Located at the junction of U.S. Route 29 and State Route 3 adjacent to the town of Culpeper, Germanna's Joseph R. Daniel Technology Center occupies 34 acres. The 39,000 square foot facility is designed primarily for workforce development instruction and technology training. A wide variety of credit classes are also offered. The Daniel Center includes a conference center with 700 theatre-style seats, a banquet with 300 seats, a manufacturing technology lab, an executive conference room, a training suite, and a catering kitchen. Its design also includes an interactive video theatre and a computer tech lab.

===Barbara J. Fried Center (Stafford County) ===
Germanna's Barbara J. Fried Center in Stafford County is located at 124 Old Potomac Church Road.

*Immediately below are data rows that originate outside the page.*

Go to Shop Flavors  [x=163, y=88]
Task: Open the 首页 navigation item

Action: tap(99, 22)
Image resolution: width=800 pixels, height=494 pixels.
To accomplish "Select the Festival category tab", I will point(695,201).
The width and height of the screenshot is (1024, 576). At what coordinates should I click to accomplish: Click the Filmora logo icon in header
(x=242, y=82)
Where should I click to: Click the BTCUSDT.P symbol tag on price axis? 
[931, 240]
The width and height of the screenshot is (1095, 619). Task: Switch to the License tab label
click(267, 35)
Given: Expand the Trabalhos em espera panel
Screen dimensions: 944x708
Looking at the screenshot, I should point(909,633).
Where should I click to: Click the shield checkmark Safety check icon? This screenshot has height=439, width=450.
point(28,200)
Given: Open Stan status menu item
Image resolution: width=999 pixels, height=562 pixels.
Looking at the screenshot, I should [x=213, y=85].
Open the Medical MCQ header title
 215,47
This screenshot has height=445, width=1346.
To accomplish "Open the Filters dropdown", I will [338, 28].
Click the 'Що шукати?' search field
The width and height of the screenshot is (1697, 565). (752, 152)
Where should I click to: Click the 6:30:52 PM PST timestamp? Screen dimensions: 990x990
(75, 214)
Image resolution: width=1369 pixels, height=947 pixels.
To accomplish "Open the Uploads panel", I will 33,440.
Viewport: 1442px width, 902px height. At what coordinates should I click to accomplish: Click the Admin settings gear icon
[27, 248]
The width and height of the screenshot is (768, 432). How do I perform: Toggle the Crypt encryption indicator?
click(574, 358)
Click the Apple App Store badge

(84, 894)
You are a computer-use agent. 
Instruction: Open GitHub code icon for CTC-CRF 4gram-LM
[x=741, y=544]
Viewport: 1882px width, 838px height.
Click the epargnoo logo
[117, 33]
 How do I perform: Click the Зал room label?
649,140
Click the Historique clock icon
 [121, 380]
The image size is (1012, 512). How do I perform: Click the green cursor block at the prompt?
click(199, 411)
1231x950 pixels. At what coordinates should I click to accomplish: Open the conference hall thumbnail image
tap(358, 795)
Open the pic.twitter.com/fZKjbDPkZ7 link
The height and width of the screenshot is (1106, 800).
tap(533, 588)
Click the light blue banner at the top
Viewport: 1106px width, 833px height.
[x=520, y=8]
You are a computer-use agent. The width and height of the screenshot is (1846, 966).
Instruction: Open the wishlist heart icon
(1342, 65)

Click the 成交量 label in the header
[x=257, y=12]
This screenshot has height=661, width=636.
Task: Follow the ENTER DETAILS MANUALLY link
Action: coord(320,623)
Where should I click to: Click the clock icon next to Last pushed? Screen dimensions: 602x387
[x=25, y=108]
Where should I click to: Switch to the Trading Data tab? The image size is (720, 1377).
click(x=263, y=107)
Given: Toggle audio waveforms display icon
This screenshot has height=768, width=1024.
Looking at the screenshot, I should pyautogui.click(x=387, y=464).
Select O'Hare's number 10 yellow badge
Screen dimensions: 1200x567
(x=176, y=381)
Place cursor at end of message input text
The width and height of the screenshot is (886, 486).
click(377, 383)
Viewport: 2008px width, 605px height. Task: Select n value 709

Germanna opened the facility in June 2018 with the support of Adam and Rhonda Fried and the Stafford County Economic Development Authority. The center provides a full range of credit courses for transfer to universities in addition to Workforce and Community Education. Stafford is also home to Germanna's Automotive Technology Center at 42 BlackJack Road.

===Caroline Center (Ruther Glen)===

Located at 11073 Colonel Armistead Drive in Ruther Glen, the Caroline Center provides Workforce Development training in that county.

===FredCAT (Fredericksburg Center for Advanced Technology)===

Located at 1325 Central Park Blvd. in Fredericksburg, FredCAT provides Workforce Development training in a variety of fields and is a base for apprenticeship training. It opened in June 2017 with support from the Fredericksburg Economic Development Authority.

==August 23, 2011 earthquake==

On August 23, 2011, an earthquake damaged the Fredericksburg Area Campus' Dickinson Building. This was the only building with significant damage, while the damage to the other building was cosmetic.